Маленький папин шантаж в виде невинной просьбы сработал. Я ведь, в конце концов, могу попробовать, а потом отказаться от болтовни с психологом, да? Кивнув, я принялась за заполнение анкет. Отец поцеловал меня в макушку и вышел.
А потом понеслось.
Как только мы с папой вошли в здание, наши документы проверили, выдали пропуска (сначала временные, а мой потом заменили постоянным) и проводили к какому-то важному мужику: то ли директору, то ли его помощнику. Военная выправка этого серьезного, даже слегка нахмуренного человека наводила меня на подозрения, не отправил ли папа меня в какую-то колонию или психушку? Но, суровый с виду, на деле мужчина оказался вполне доброжелательным. Просмотрел мои анкеты, хмыкнул, наверняка заметив, что из всех предложенных здесь видов занятий я выбрала только самые агрессивные. Не для того я отказалась от танцев, чтобы прийти сюда рисовать, в самом-то деле. Далее последовала моя беседа с женщиной, в которой я сразу распознала психолога и уже внутренне съежилась, но ничего страшного не произошло: мы всего лишь познакомились и рассказали друг другу немного о себе. Я знала, что это только начало, но, если я смогу притворяться нормальным подростком, может, наши встречи быстро прекратятся? По-моему, отличный план действий.
Занятия начались в ближайшую пару дней. Схема была такова: я посещаю выбранные курсы с условием, что добросовестно прохожу психологические сессии. Хотелось скрежетать зубами оттого, что эта коварная школа решила меня обыграть, но я не оставляла надежды получить освобождение от общения с психологом.

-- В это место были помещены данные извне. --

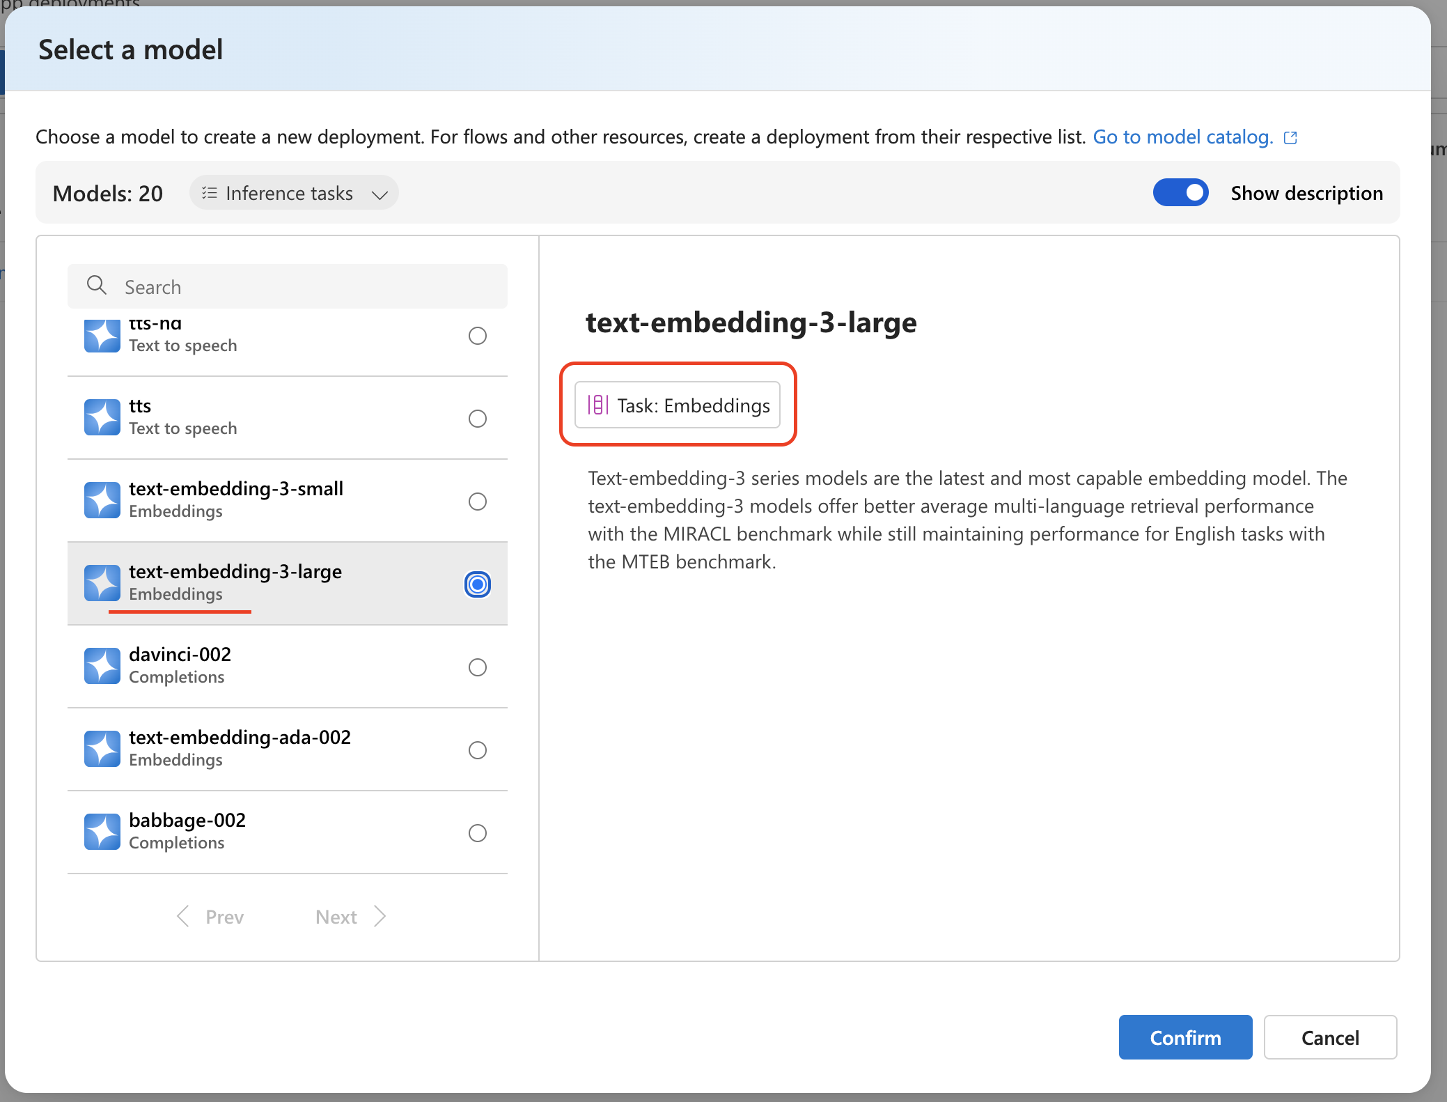Select the davinci-002 radio button
The width and height of the screenshot is (1447, 1102).
pos(477,667)

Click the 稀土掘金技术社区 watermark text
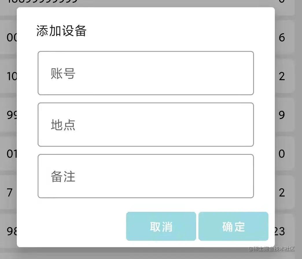point(271,249)
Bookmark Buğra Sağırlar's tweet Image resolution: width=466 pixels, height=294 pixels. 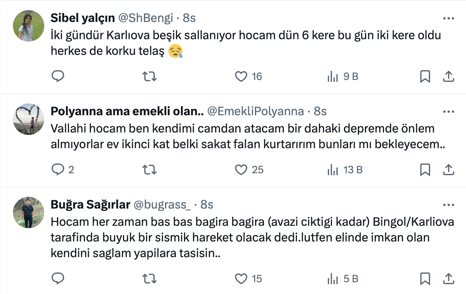tap(425, 278)
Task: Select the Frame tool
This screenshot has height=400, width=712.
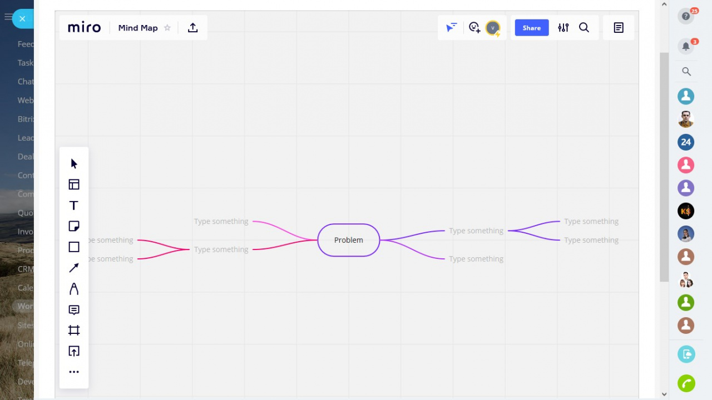Action: [x=74, y=331]
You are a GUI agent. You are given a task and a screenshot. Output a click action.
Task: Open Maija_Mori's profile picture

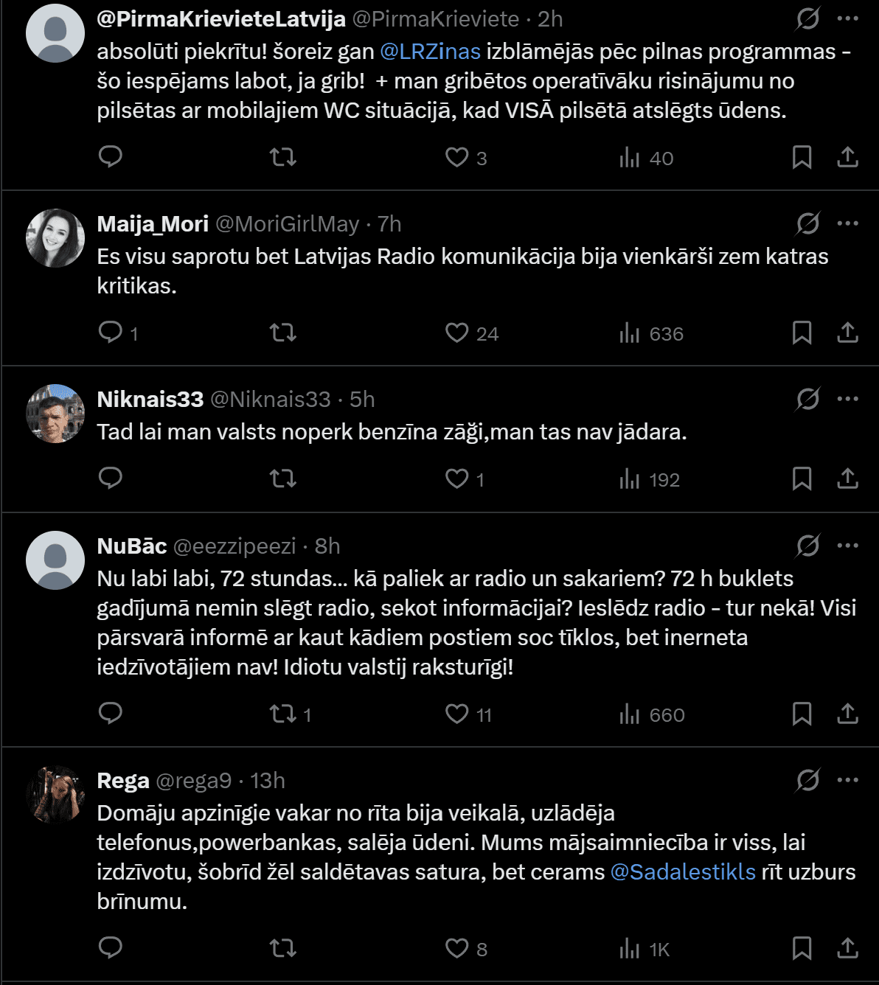[55, 237]
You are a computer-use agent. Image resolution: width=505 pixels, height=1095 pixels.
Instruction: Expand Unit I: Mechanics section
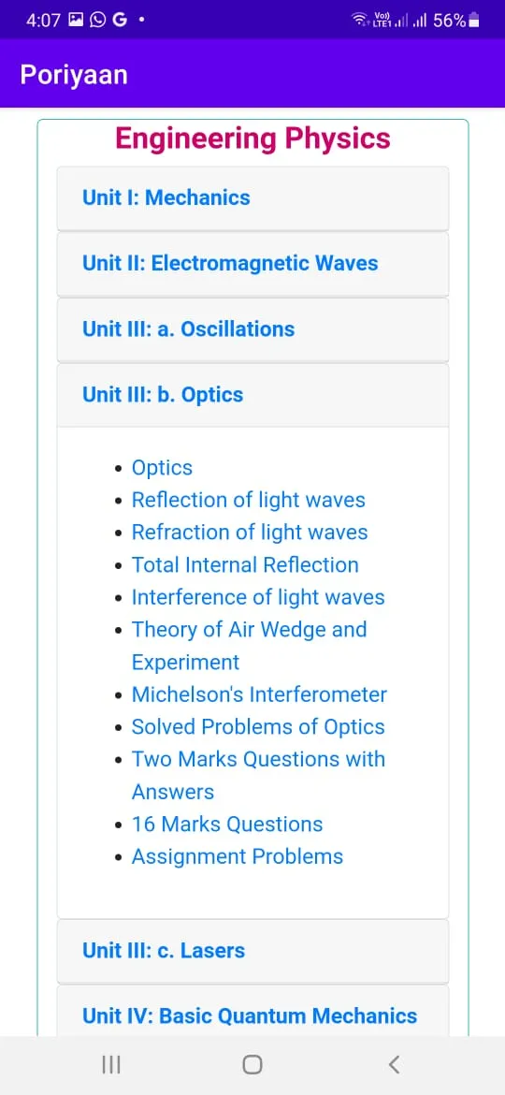(x=253, y=197)
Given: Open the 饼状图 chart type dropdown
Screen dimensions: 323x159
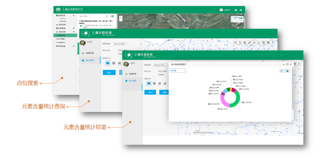Looking at the screenshot, I should [178, 70].
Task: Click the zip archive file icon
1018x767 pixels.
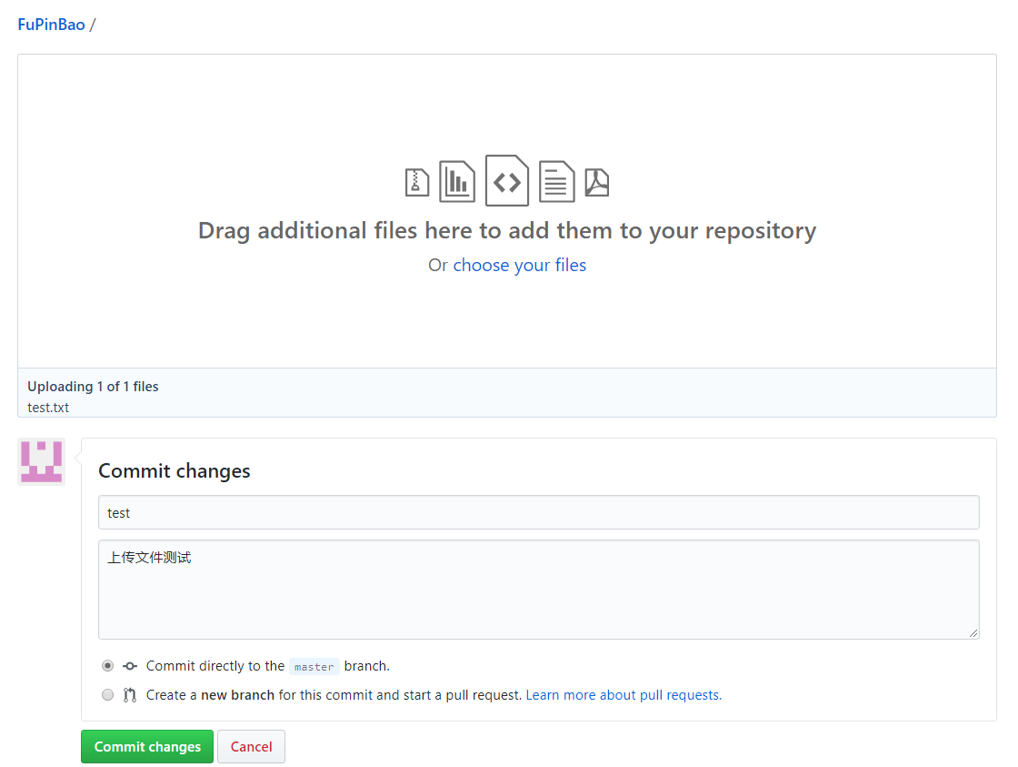Action: point(416,182)
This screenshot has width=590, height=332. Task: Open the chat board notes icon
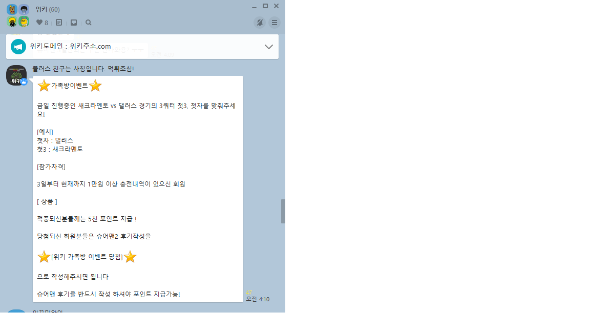pyautogui.click(x=59, y=23)
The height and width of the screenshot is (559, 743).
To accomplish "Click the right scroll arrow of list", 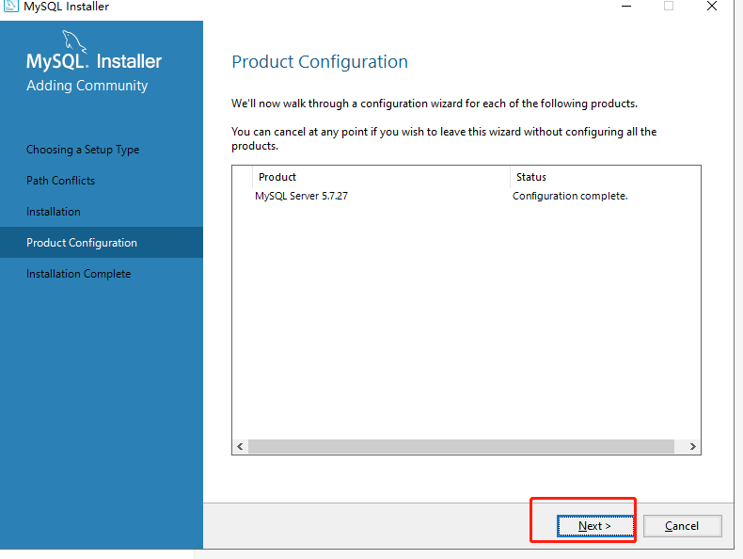I will tap(692, 447).
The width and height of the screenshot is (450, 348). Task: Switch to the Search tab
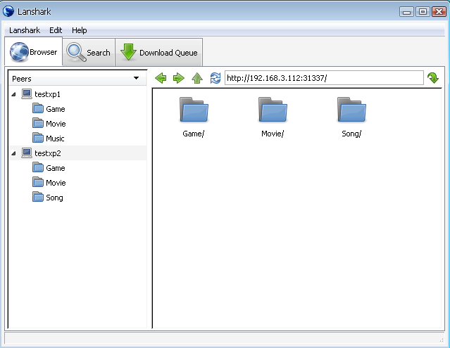[89, 53]
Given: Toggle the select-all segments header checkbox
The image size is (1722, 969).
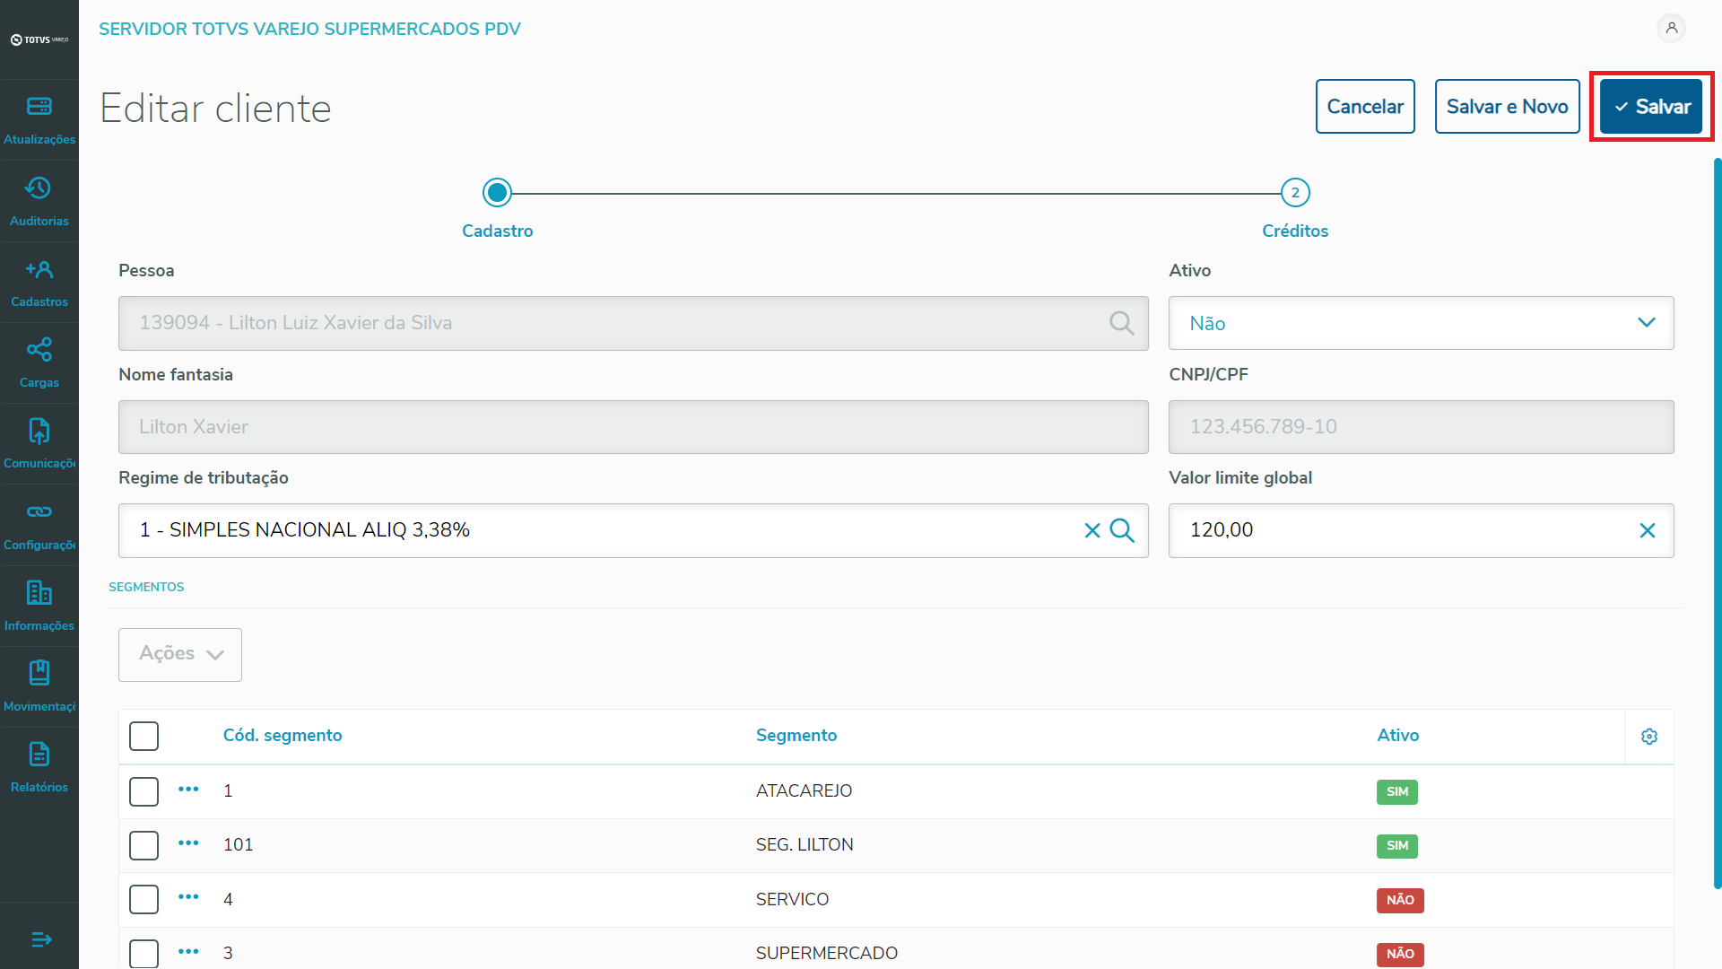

Нас обучали самым разным видам боевых искусств, хотя не все были полезны, на мой взгляд. Кого-то даже деревянными ложками драться учили! А я долбила по груше до потери пульса: реально становилось легче. Но самое интересное — это оружие. Вот тогда я почувствовала себя героем боевика, как бы наивно это ни звучало. После пары завершенных этапов терапии (быстро от психолога отвязаться не получилось, да-да) мне открыли доступ к новому уровню обучения и позволили выбрать оружие, с которым я хотела бы тренироваться. Под надзором наставника и психолога я выбрала то, к чему лежала душа, — два ножа, полностью вылитых из стали. Меня тут же поспешили “обрадовать”, что обучение обращению с оружием предусматривает автоматическое включение в обучение медитаций и какого-нибудь вида искусства. Ну никак не получалось заниматься только тем, чем мне хотелось! Пришлось выбрать рисование, и, конечно же, все рисунки потом анализировал психолог.
Дарина, видя, что я не просто улучшаю физическую форму, но и потихоньку оживаю, постоянно пыталась выпытать, что же творится за стенами этой загадочной школы. Не выдержав, я все-таки нарушила правила договора и рассказала обо всем подруге. Просто не могла не рассказать, я же практически была чертовым спецагентом! Но взяла с нее обещание, что она никому не расскажет. Дарина оказалась в восторге, которым я ее заразила, но любой восторг когда-нибудь заканчивается. Для меня это стало особенно болезненно.
Спустя чуть больше года психолог решила начать завершающий этап терапии, предлагая вернуться к проблеме, которой я все это время упорно избегала, — к чувству вины. Буквально вернув меня к жизни — не к прежней, конечно, но к новому, более ли менее приемлемому ее варианту — женщина в то же время не могла от меня добиться осознания, что моей вины в произошедшем не было. Я упиралась, брыкалась, психовала, прогуливала наши встречи — лишь бы она прекратила попытки убедить меня в невиновности. Я говорила, что именно это чувство позволяет мне двигаться вперед, но психолог всем своим раздражающе спокойным видом пыталась доказать обратное. В конечном итоге меня вместе с отцом вызвали к директору, сообщив, что дальнейшее обучение невозможно без прохождения психологических сеансов. Я уже знала, к чему приведет мое упрямство, но все равно внутри что-то болезненно сжалось, — это место стало мои третьим домом после родного дома и уютной обители Дарины. Папа вздохнул: зная меня всю мою жизнь, он мог определить, когда я пойду на диалог, а когда — наглухо закроюсь в непробиваемой раковине. Спустя пару минут тот факт, что мое обучение сейчас прервется, понял и директор. Попросив отца ненадолго выйти, он какое-то время пристально вглядывался в мое лицо.